Moving fast can be really exhilarating. It feels good to sprint to meet a tight deadline or get a project done with half the resources. It feels really good to manage all the incoming streams and keep things moving, despite the odds. At least it does at first… If you keep your foot on the gas for too long, the excitement starts to wear off, and you run the risk of hitting a major wall. Here are some articles about how we find ourselves overloaded, what the consequences are, and some ways to manage your way out of it.
Here’s a look at all the ways your overworking, stressed-out lifestyle isn’t doing you any favors. Even before you get to the state of total burnout, you should be asking yourself if the heroic effort your putting in on this project is worth it.
One of the easiest ways to get burned out is to constantly put other people’s needs in front of your own. A desire to be helpful isn’t a bad thing, by any means, but when you’re putting everything else on hold so you can quickly return emails, or respond to other people’s issues, you’re setting yourself up for failure with your own tasks. One of the best things you can do for yourself is to draw a line in the sand and set some boundaries.
Haste makes waste. It’s more than just folksy wisdom, it’s actually backed up by science. This study by researchers at Vanderbilt University found that brains switch into a special mode when pushed to make rapid decisions. There are actually some useful situations for this, such as snap judgements in the midst of a crisis, where the cost of not making a decision is likely greater than making a mistake. But when you’re overloaded, you can get into that state more easily, and open yourself up to a lot of unnecessary mistakes.

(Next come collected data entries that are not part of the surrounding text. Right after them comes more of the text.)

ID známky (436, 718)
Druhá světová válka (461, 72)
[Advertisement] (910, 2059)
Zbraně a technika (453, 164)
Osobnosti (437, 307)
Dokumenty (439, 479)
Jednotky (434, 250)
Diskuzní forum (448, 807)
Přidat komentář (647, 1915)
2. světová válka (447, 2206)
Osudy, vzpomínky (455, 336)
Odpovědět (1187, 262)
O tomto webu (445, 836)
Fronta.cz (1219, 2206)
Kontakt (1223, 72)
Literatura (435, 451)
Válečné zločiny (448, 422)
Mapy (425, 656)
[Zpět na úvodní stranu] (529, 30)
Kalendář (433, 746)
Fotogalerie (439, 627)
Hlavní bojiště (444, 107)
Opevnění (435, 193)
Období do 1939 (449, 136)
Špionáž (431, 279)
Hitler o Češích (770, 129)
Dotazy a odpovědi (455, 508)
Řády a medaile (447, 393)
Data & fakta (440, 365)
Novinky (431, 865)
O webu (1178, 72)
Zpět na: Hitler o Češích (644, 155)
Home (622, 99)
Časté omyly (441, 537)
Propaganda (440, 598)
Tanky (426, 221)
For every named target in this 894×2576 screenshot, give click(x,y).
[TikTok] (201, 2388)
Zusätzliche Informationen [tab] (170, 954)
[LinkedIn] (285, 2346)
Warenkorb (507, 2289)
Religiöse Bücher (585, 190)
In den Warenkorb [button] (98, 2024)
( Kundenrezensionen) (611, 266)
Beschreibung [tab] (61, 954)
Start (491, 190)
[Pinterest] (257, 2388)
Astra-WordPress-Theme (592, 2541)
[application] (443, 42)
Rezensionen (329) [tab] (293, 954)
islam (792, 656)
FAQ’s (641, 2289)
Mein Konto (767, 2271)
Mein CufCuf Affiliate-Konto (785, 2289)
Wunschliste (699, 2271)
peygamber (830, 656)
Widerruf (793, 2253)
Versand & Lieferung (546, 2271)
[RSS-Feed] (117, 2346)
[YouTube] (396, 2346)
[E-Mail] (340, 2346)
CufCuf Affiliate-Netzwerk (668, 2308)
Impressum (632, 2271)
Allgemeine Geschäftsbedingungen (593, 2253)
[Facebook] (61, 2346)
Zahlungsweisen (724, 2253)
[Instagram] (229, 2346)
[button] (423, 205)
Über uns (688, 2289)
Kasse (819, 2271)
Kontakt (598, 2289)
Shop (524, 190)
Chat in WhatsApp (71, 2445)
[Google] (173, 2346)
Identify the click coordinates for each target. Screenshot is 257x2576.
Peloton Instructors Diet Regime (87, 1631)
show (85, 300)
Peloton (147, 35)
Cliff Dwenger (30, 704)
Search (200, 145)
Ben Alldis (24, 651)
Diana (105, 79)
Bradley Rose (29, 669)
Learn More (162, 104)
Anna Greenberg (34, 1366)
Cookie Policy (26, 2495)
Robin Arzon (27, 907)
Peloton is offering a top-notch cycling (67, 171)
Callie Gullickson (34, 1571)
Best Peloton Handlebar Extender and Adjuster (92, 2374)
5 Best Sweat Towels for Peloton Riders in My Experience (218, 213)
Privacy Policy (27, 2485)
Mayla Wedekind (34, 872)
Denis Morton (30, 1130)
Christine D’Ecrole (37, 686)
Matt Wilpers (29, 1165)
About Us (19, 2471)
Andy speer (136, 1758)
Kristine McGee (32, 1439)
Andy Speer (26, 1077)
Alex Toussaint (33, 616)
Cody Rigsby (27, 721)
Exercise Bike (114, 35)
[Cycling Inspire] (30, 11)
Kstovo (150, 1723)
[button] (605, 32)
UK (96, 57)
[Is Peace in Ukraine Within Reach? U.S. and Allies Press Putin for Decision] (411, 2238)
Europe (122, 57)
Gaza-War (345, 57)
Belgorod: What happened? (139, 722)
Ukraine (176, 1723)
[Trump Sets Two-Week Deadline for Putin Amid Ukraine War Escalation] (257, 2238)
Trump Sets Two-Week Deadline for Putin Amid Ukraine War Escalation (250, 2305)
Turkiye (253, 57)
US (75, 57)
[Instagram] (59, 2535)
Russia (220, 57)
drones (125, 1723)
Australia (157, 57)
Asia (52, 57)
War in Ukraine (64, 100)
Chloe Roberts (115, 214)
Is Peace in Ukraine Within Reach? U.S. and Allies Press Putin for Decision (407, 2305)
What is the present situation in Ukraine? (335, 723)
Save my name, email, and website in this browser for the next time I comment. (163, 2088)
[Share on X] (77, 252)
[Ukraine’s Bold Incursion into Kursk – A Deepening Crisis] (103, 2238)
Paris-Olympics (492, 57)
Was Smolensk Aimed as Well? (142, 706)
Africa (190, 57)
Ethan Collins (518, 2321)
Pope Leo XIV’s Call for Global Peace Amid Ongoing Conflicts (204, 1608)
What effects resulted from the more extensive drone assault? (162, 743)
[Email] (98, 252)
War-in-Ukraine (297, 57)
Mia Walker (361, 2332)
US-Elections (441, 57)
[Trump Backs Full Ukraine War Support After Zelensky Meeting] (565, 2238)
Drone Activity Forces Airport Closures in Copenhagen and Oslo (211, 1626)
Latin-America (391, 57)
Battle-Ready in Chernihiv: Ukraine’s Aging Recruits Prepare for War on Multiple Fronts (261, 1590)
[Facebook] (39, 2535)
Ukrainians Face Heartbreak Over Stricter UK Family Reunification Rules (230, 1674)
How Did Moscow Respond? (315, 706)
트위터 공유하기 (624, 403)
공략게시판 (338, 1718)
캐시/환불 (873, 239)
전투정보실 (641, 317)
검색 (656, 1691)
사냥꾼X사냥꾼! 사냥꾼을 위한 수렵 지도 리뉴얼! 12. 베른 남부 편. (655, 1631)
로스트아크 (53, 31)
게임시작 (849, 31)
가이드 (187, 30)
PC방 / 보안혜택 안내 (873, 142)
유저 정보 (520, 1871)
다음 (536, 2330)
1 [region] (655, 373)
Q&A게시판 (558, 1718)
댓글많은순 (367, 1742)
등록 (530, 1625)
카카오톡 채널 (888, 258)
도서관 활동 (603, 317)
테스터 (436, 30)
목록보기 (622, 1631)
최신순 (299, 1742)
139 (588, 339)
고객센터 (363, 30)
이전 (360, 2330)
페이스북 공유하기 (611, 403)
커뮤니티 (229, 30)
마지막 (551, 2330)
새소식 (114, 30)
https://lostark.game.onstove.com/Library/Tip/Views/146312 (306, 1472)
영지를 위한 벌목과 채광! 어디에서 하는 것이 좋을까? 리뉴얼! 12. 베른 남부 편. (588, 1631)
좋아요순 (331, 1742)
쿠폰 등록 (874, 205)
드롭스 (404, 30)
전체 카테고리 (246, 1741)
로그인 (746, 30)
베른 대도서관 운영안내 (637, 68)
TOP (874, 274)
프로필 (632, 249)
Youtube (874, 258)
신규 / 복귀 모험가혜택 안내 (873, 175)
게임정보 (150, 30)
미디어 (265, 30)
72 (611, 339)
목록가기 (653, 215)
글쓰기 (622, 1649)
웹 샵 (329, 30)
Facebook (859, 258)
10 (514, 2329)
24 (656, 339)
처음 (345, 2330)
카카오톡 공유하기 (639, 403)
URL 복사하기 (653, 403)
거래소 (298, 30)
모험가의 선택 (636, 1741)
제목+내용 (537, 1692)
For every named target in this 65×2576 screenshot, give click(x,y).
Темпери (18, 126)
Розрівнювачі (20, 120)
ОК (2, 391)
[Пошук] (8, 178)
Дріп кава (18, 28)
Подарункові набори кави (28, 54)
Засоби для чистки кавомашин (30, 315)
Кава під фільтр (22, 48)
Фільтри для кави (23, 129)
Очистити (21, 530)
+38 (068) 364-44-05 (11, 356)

How do you deal with the fact that there aren’t enough hours in the day? Have you ever thought that you could get this project done if you could just clone yourself? This forward-looking report by several public policy groups in Great Britain examines the ethics around emerging technologies such as cognitive enhancement drugs and digital implants and assistive devices. In many cases, these are advancing rapidly, and it’s a good thing that people are starting the discussion early.
Here’s one student’s thoughts on how to get things done and keep his stress levels low by hacking the observation that “work generally takes about as long as the time you set aside for it.” Improving focus is the key to getting more done in less time, and tricks like setting time boundaries and turning off the clocks around you can help you stay on target.
When you’re an entrepreneur (or simply have an entrepreneurial spirit), the line between day-dreaming and “strategizing” can get pretty blurry. When you’re overwhelmed with your current activities, it’s really easy to fall into the trap of “planning for that next big thing” as an escape. It can be a useful exercise, but it’s bad when it comes at the expense of your current obligations. Here are some thoughts on how to find balance.
Information overload goes hand in hand with burnout, and being able to manage all your incoming data streams is crucial if you want to prevent a downward spiral of unproductivity. Consummate hyper-sharer Robert Scoble somewhat ironically rants about the noise level in social media, and what could be done about it.
Ah, the curse of being the most productive person in the office. Let’s say you have taken steps to improve your efficiency and get more done in less time. Congratulations! Now that you’ve proven you can get things done without losing your sanity, here is a bunch more work to do! Unfortunately this is an all-too-common scenario. Here’s some ideas from Lifehacker on how to avoid, or at least manage, these types of situations.
Have a productive week, but try not to over-do it, ok?